**Problem statement**: Put every line of the entries below into a Markdown table with two columns, Row and Text. Row holds the row number, and Text holds the line. Leave out blank lines.

*** Records for this exercise

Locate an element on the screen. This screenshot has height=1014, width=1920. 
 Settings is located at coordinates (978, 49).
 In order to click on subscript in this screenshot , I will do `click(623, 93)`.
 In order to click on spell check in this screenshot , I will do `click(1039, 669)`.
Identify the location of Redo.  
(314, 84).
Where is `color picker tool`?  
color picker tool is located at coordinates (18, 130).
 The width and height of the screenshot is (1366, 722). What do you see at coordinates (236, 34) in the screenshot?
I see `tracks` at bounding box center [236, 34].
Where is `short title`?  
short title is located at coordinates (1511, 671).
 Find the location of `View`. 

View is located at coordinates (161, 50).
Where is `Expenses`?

******

**Answer to this task**:
| Row | Text |
|---|---|
| 1 | Locate an element on the screen. This screenshot has height=1014, width=1920.  |
| 2 |  Settings is located at coordinates (978, 49). |
| 3 |  In order to click on subscript in this screenshot , I will do `click(623, 93)`. |
| 4 |  In order to click on spell check in this screenshot , I will do `click(1039, 669)`. |
| 5 | Identify the location of Redo.   |
| 6 | (314, 84). |
| 7 | Where is `color picker tool`?   |
| 8 | color picker tool is located at coordinates (18, 130). |
| 9 |  The width and height of the screenshot is (1366, 722). What do you see at coordinates (236, 34) in the screenshot? |
| 10 | I see `tracks` at bounding box center [236, 34]. |
| 11 | Where is `short title`?   |
| 12 | short title is located at coordinates (1511, 671). |
| 13 |  Find the location of `View`.  |
| 14 | View is located at coordinates (161, 50). |
| 15 | Where is `Expenses`? |